OTHER travellers inspired me to take a daytrip to Ghent (also spelt Gent) from Bruges because they spoke of its fairytale setting amid the snow of a cold February day.
This was a very hot July morning with showers at times and definitely no snow. But it was in the middle of the Ghent Festival (Gentse Feesten in Dutch), so we were welcomed into the Historic Centre with boisterous jazz on the stage near the famous belfry.
The 10 Days Off Festival within the larger festival, we were later told, is the biggest free music event in Europe (it started out as only techno in 1995 but now includes all kinds of dance music). We counted at least nine stages on our stroll around town, including one straddling a canal.
Artists are paid through funds gained from drink (read, beer) sales. And this being Belgium with its myriad award-winning and fine-tasting beers, the festival no doubt also makes a tidy profit.

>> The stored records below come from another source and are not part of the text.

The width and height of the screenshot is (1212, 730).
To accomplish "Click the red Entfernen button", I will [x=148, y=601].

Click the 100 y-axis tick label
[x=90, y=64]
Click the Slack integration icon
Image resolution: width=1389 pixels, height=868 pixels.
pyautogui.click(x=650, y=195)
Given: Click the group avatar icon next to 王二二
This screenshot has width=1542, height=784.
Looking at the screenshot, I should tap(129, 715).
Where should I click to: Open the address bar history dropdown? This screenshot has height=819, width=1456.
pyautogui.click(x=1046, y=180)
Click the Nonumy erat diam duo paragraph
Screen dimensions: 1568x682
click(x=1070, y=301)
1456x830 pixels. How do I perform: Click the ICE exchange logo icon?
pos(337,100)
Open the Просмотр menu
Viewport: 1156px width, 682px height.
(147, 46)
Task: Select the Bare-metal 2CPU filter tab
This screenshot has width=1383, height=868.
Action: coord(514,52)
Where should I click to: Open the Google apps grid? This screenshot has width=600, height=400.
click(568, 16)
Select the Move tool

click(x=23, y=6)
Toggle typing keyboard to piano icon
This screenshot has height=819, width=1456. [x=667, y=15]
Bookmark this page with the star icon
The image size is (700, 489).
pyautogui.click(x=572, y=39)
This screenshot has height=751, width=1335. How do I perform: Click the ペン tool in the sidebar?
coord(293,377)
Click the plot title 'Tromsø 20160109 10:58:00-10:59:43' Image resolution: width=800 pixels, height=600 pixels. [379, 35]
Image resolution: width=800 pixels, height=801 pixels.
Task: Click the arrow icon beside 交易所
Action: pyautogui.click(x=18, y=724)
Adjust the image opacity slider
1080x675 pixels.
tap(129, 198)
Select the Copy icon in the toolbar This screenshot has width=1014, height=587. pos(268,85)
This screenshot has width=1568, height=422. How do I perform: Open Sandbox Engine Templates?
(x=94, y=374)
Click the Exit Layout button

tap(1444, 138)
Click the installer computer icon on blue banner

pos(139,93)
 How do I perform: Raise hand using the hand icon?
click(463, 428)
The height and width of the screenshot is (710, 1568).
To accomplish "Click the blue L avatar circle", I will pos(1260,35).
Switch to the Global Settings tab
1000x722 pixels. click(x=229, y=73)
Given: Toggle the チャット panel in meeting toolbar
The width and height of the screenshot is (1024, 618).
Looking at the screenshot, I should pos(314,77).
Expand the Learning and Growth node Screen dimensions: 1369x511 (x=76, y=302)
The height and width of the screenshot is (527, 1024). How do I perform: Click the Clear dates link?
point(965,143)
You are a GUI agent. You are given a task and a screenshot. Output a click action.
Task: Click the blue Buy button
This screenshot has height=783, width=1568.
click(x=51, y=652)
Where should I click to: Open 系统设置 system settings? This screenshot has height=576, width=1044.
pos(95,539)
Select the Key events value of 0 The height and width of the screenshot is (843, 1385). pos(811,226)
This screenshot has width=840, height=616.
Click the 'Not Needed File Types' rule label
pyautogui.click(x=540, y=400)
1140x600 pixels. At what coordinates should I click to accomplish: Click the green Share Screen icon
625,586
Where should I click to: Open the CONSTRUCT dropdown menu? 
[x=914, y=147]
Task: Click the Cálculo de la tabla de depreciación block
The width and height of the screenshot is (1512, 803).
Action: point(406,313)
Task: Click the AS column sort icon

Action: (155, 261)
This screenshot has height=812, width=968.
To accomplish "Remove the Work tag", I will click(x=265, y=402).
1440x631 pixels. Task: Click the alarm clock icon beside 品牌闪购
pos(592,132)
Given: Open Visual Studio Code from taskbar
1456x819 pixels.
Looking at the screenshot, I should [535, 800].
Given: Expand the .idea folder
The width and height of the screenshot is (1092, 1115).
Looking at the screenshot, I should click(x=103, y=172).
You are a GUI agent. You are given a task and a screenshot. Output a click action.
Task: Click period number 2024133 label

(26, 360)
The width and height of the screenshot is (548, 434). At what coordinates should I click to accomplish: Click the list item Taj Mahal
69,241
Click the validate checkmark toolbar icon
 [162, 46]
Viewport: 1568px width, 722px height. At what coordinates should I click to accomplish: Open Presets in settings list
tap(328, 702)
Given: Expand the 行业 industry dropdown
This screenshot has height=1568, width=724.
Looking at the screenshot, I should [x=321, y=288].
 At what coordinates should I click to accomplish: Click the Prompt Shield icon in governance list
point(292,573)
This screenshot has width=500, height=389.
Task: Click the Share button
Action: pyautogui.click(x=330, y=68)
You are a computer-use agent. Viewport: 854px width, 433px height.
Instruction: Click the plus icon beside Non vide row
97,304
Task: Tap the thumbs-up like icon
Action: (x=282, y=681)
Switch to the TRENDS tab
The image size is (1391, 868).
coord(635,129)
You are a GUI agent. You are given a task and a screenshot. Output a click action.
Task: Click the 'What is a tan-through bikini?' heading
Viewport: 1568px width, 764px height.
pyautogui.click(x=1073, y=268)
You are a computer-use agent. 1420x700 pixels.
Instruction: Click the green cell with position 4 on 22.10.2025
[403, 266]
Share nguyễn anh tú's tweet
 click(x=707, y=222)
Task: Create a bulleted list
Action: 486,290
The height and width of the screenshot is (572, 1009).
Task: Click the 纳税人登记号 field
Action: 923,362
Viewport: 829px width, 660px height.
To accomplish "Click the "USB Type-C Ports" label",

We were too early for the hot and sweaty salsa party that starts about 10pm and were told the stages generally only fired up at 6pm (when the drunks have sobered up enough to go another round).
So the first stop for us was St Michael's Bridge for a great view of "the three spires of Ghent": the two magnificent churches (romanesque/gothic/baroque St Bavo's Cathedral which also houses the 15th-century altarpiece Adoration of the Mystic Lamb - a towering, multi-panel painting by Jan van Eyck; and 13th century St Nicholas' Church) plus the landmark Belfort (belfry).
Ghent is in the Flemish region of Belgium - the largest city in the East Flanders province and much larger than Bruges.
But for me, her greatest attribute is her canals.
I must admit that I got a little snap-happy as the rows of grand townhouses, ancient bridges and buildings dating back many centuries - including a castle - beg to be photographed from all angles.
The reflections - even at noon - were glorious, along with the weeping willows falling into the water and the colourful flowerboxes lining the canals and courtyards.
Such hard work exploring deserved some reward. So we grabbed the chance to try a few more Belgian beers at the Het Waterhuis aan de Bierkant, which also had some cool jazz on tap, overlooking the Leie (Lys) River.
Lunch was a very naughty chips with mayonnaise (the Belgians love their fries), broodwurst hotdog and a homemade mocha icecream from the Australian Icecream Shop (I kid you not!).
Lesson of the day: Sometimes you make yourself see more in a wham-bam-thank you-ma'm visit than you would in a week of slow-and-easy. Exhausting but exhilarating.